=== Text to read ===
============

Daisy: Speaking of characters we've given a rather hard time to this season (and deservedly so), Daisy managed to finally pull it together. Maybe it was her picnic lunch with her father-in-law Mr. Mason that gave her the necessary push to be an actual grown up about the Alfred situation and to see him off as a friend (a lifetime friend) once and for all. Now cut Ivy some slack, maybe. 


Rose: We wanted to root for Rose's relationship with Jack Ross, but why did she have to be so frightfully annoying? Her confrontation with Mary says it all. She completely misreads Mary's intentions in talking to her, and then instead of ending her passionate speech about her love for Ross, she focuses on how excited she is to see how pissed off her mother will get. "I want to see her face crumble when she finds out," Rose said. Meanwhile, Mary proves herself to be—like her grandmother before her—quite wonderful in her conversation with Jack, worrying more about him than about Rose, who she (rightfully, we think) considers to be rather unserious about this whole endeavor.

============

=== Supplied material ===
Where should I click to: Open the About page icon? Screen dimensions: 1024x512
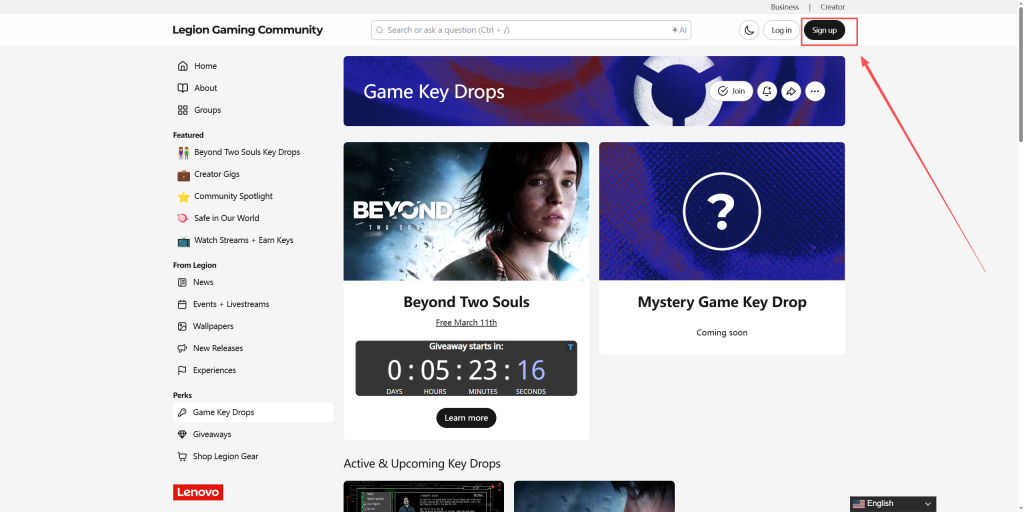pyautogui.click(x=182, y=88)
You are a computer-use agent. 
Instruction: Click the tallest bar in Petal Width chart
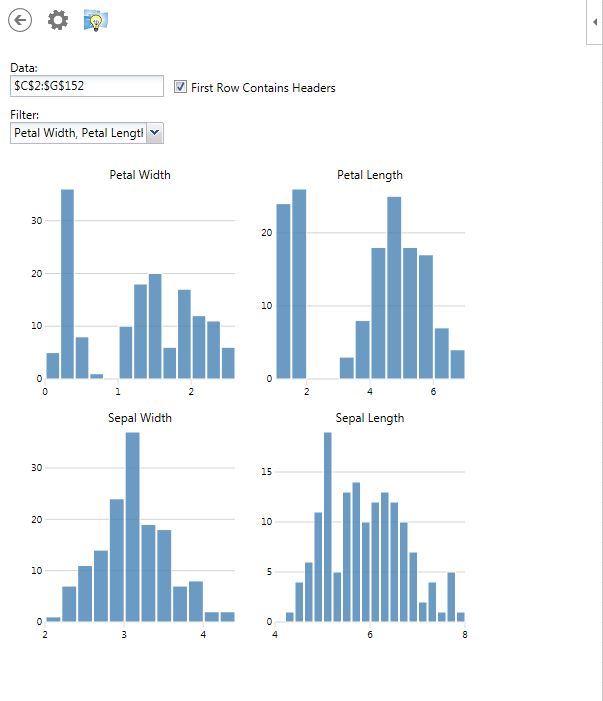[x=68, y=285]
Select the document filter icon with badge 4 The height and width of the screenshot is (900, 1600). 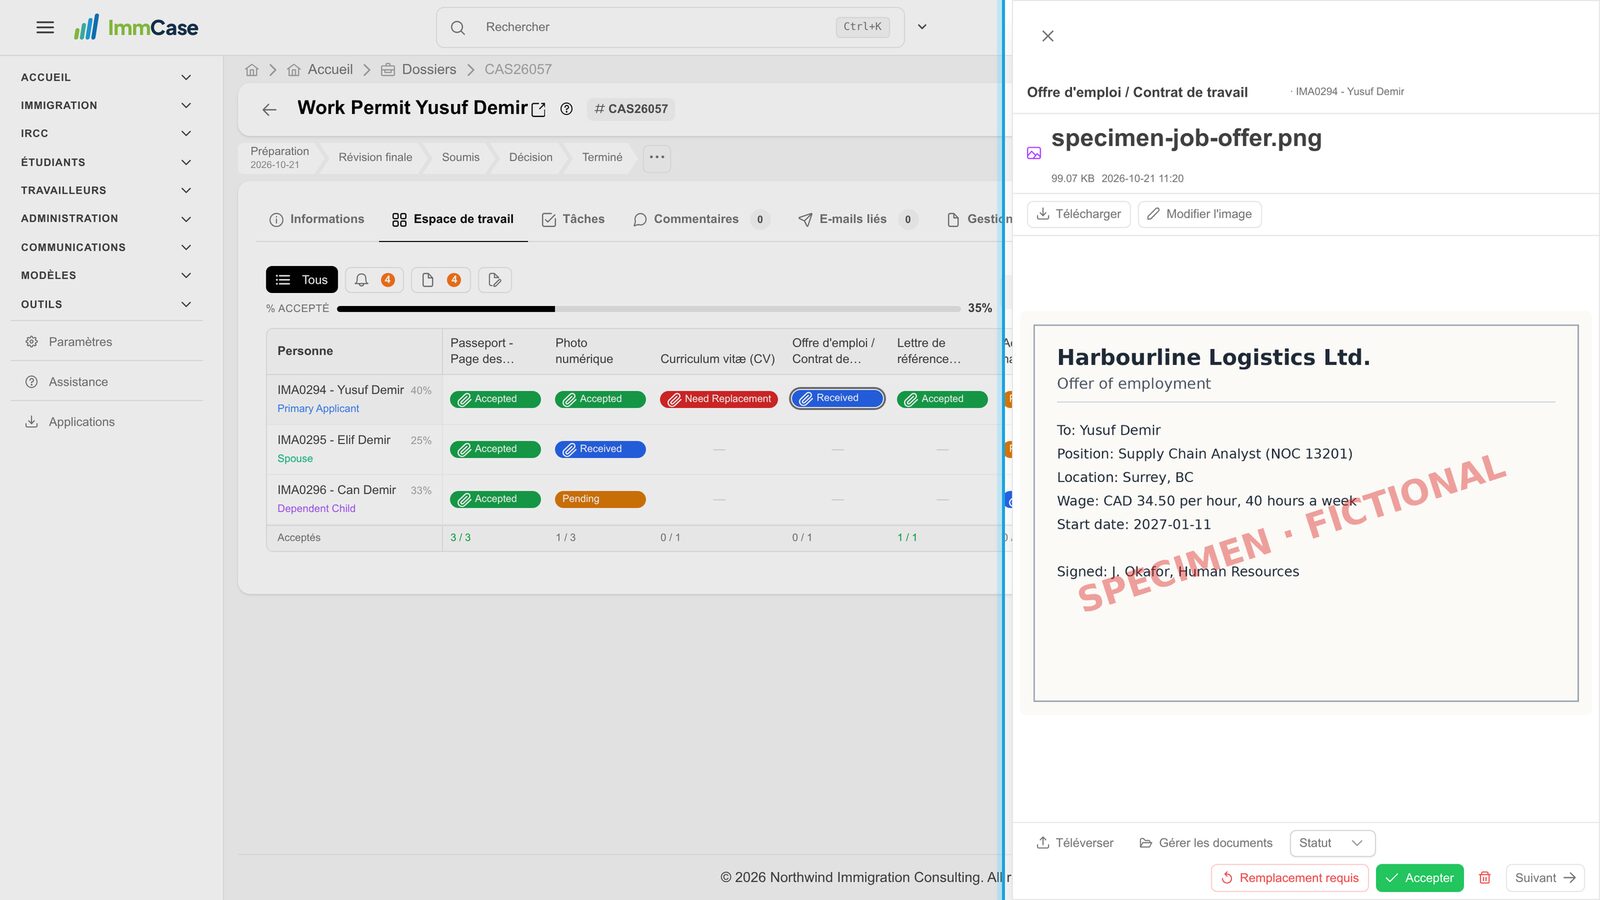coord(441,280)
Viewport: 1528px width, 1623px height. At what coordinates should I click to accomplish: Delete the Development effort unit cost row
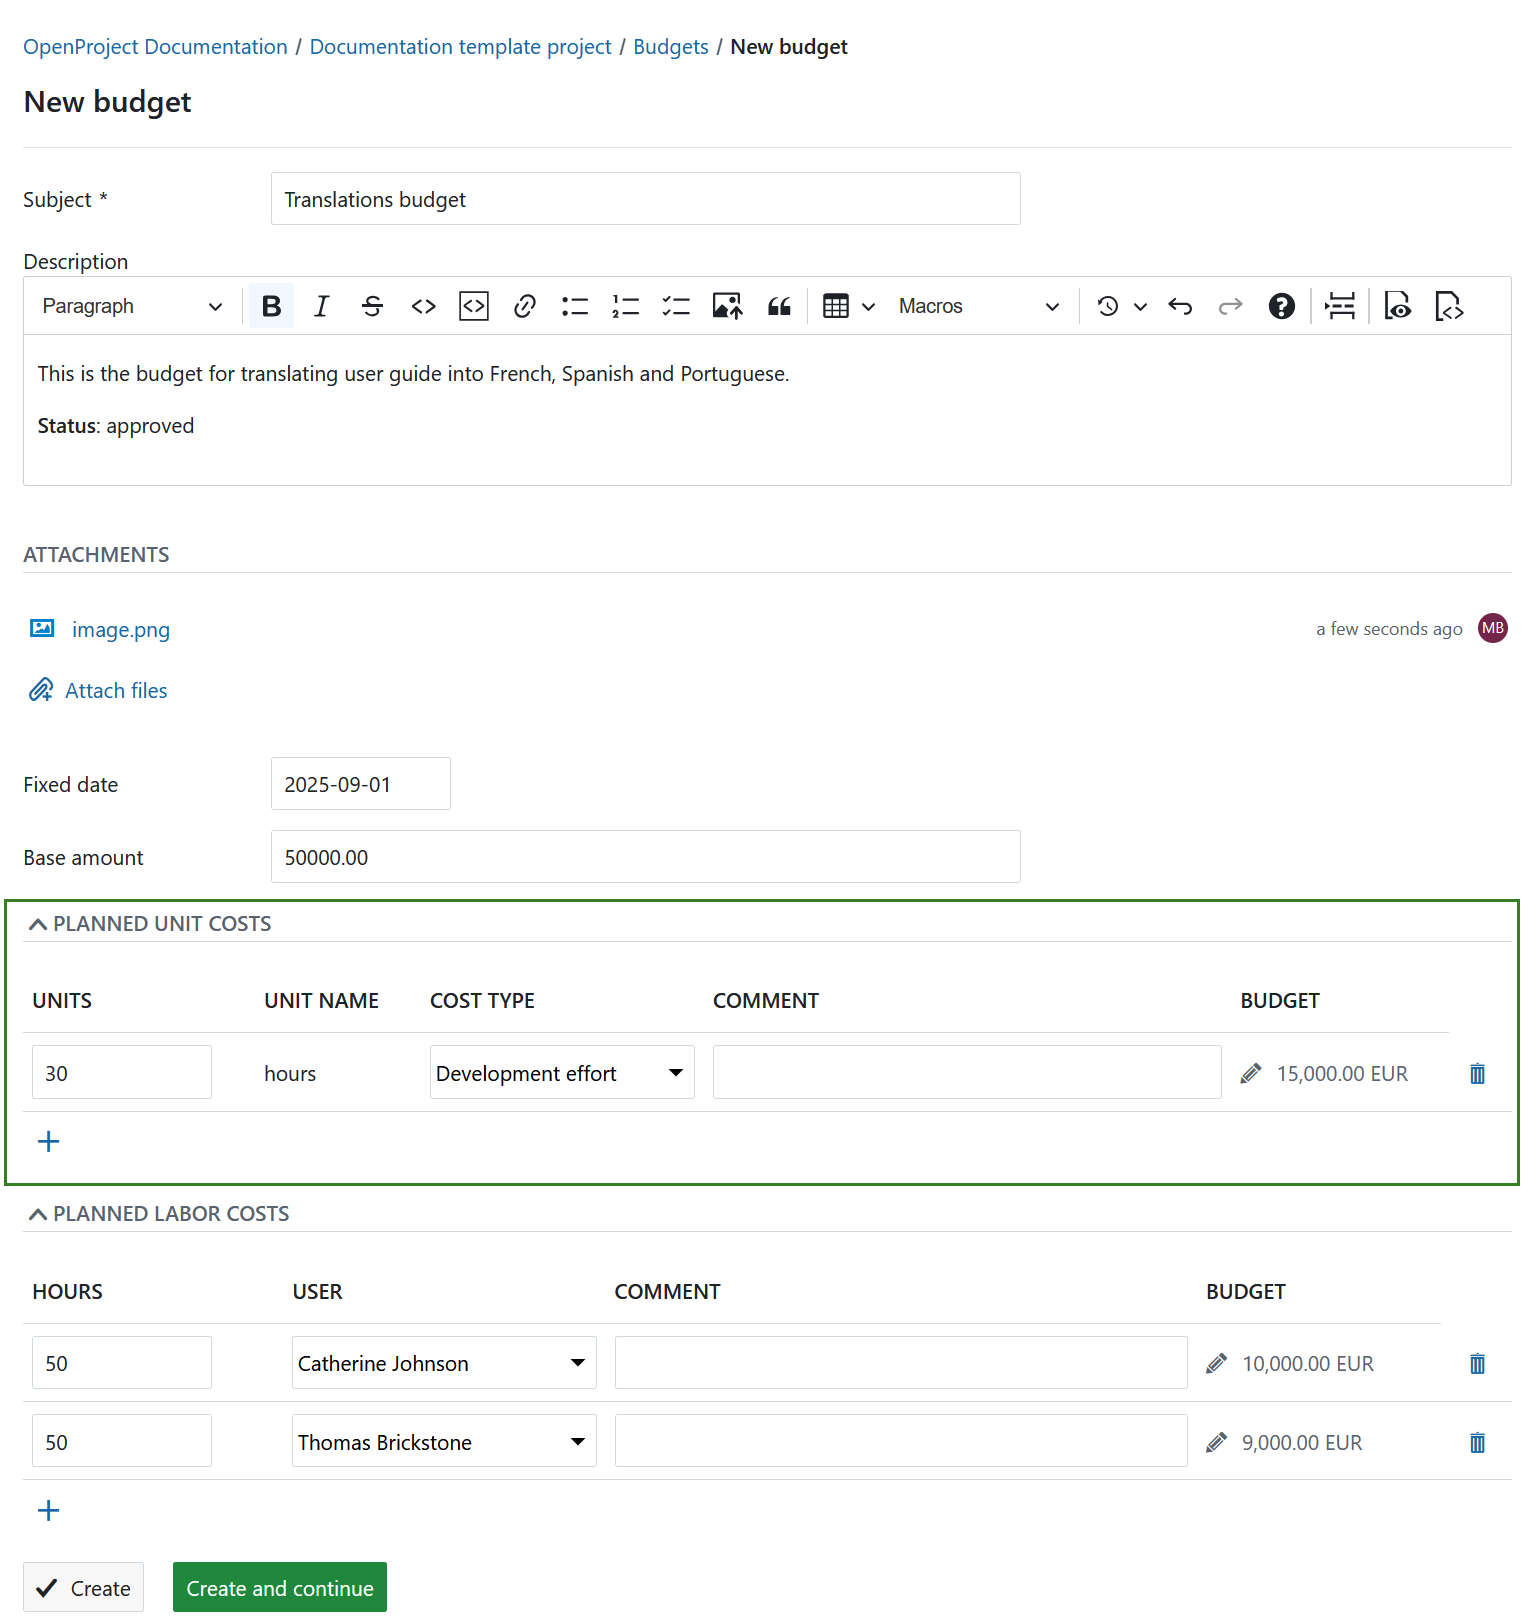coord(1477,1074)
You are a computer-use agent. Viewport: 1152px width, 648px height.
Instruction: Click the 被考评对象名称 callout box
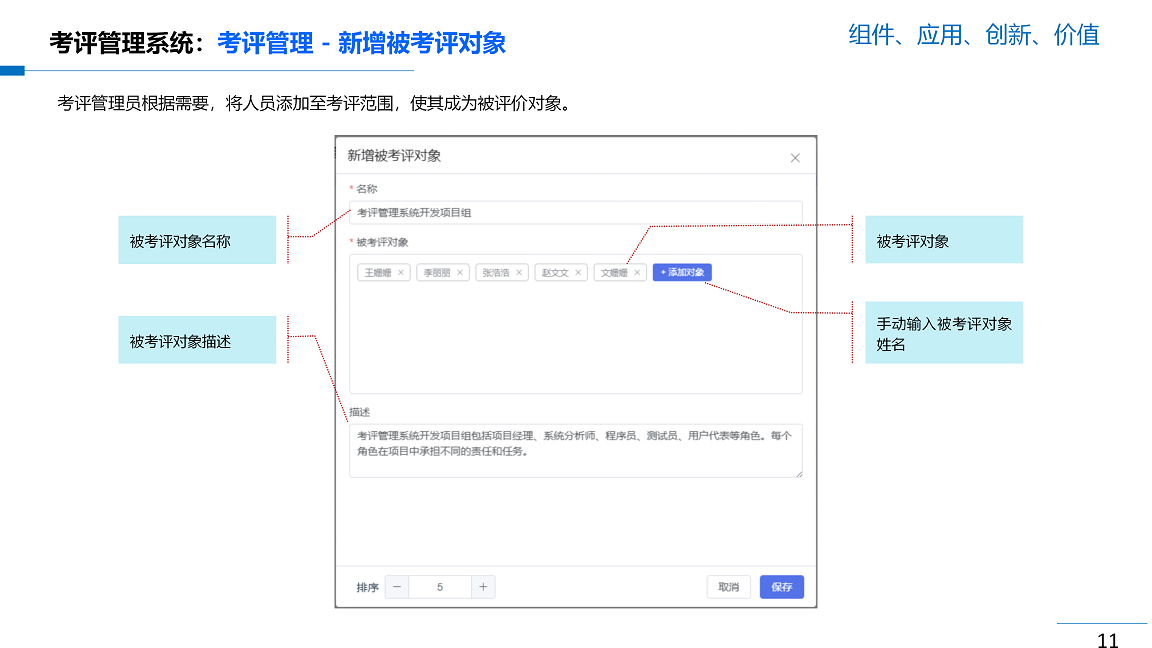tap(197, 240)
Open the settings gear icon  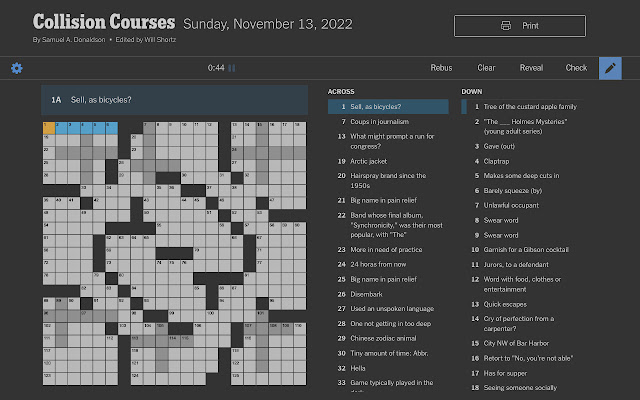16,68
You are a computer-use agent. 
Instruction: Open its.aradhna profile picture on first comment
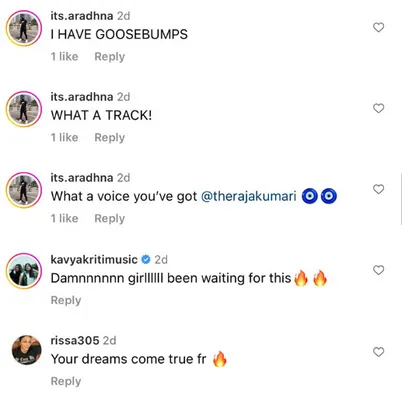(24, 28)
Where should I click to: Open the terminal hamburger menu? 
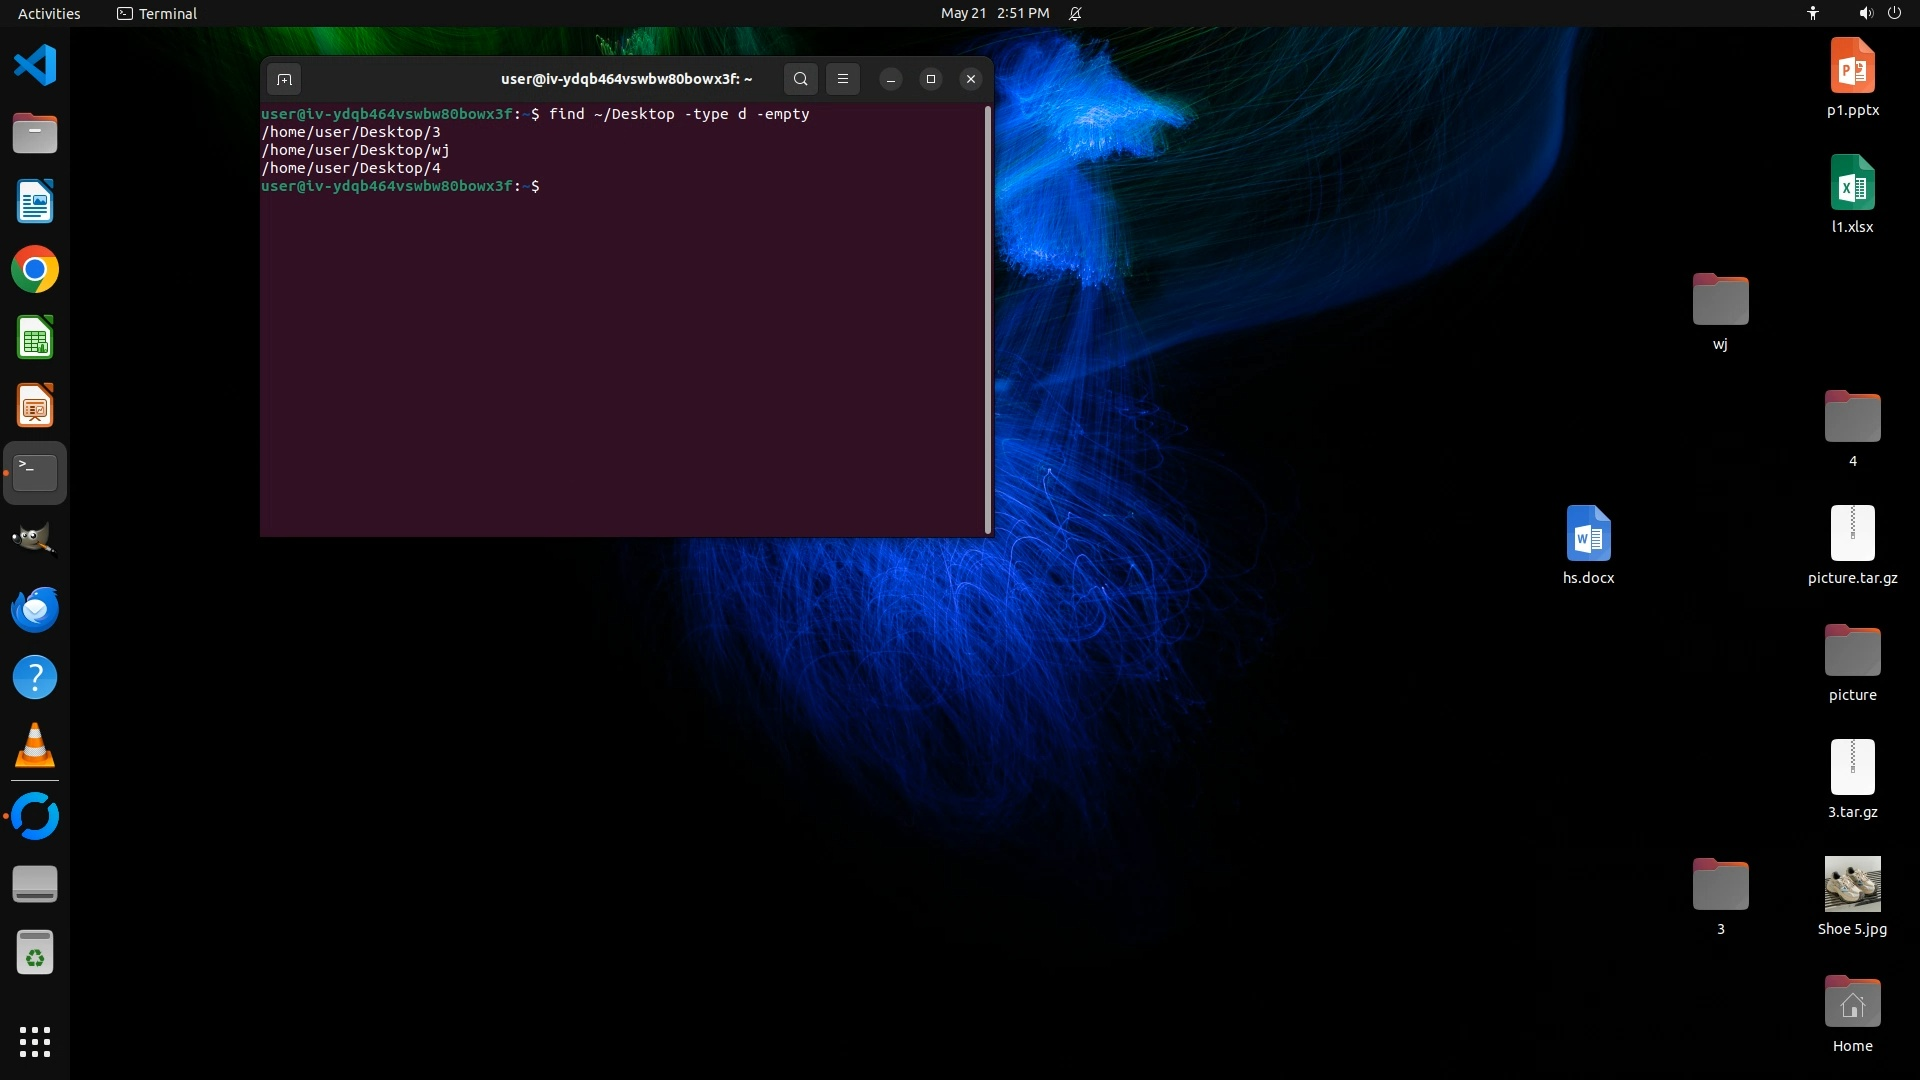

============

=== Problems and tasks ===
**A.** Can you return the passage of the character recap between "Rose: We wanted to" and "this whole endeavor.", inclusive?
**B.** How many lines of the rows contain the string "Where"? Give only the number.
The rows have nothing to do with the character recap.

=== Responses to the exercise ===
**A.**
Rose: We wanted to root for Rose's relationship with Jack Ross, but why did she have to be so frightfully annoying? Her confrontation with Mary says it all. She completely misreads Mary's intentions in talking to her, and then instead of ending her passionate speech about her love for Ross, she focuses on how excited she is to see how pissed off her mother will get. "I want to see her face crumble when she finds out," Rose said. Meanwhile, Mary proves herself to be—like her grandmother before her—quite wonderful in her conversation with Jack, worrying more about him than about Rose, who she (rightfully, we think) considers to be rather unserious about this whole endeavor.

**B.** 2